Stored items:
- Opening Delimiter -

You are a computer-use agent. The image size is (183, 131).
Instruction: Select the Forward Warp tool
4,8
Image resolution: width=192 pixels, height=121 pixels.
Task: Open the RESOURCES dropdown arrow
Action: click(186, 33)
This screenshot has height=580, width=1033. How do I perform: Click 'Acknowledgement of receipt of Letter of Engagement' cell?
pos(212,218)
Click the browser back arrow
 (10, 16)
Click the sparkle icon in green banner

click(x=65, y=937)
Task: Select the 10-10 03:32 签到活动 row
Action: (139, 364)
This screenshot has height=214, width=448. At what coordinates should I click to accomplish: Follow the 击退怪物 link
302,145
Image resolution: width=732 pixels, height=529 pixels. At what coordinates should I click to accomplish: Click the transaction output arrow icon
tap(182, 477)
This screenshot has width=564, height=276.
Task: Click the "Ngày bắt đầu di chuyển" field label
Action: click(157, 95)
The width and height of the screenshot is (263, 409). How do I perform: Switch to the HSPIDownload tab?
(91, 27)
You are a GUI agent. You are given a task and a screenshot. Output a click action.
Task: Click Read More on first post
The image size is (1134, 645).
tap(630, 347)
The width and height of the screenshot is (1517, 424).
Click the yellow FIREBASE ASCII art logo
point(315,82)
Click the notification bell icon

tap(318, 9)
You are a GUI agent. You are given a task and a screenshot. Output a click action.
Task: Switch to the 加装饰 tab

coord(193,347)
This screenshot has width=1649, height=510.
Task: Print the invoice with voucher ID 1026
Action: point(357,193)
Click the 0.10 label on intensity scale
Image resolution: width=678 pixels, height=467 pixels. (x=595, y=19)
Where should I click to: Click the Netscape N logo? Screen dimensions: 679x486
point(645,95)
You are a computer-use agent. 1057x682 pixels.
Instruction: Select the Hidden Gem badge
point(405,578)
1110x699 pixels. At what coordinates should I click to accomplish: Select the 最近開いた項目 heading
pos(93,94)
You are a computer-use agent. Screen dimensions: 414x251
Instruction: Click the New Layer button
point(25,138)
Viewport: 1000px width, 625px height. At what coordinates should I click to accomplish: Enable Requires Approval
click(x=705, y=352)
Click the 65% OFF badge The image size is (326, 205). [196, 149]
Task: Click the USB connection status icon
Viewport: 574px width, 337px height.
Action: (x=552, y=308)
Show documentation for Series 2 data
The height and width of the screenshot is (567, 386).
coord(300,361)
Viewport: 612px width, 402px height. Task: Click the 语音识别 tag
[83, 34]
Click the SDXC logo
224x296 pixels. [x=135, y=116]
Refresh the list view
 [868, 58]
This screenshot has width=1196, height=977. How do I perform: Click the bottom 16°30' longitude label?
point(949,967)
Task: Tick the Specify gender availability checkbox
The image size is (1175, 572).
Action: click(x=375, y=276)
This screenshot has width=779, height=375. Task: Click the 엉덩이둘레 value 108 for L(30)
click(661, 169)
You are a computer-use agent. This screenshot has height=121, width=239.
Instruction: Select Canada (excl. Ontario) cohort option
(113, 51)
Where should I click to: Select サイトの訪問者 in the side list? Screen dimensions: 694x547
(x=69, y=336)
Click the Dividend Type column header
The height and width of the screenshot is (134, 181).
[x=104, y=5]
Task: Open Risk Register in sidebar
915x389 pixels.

- Closing Delimiter -

▸ YOUR OBJECTIVE: Report the lines above that have the word "computer" in them.

▸ FINAL ANSWER:
You are a computer-use agent. The image size is (183, 131).
You are a computer-use agent. 1057x682 pixels.
You are a computer-use agent. Screen dimensions: 414x251
You are a computer-use agent. This screenshot has height=121, width=239.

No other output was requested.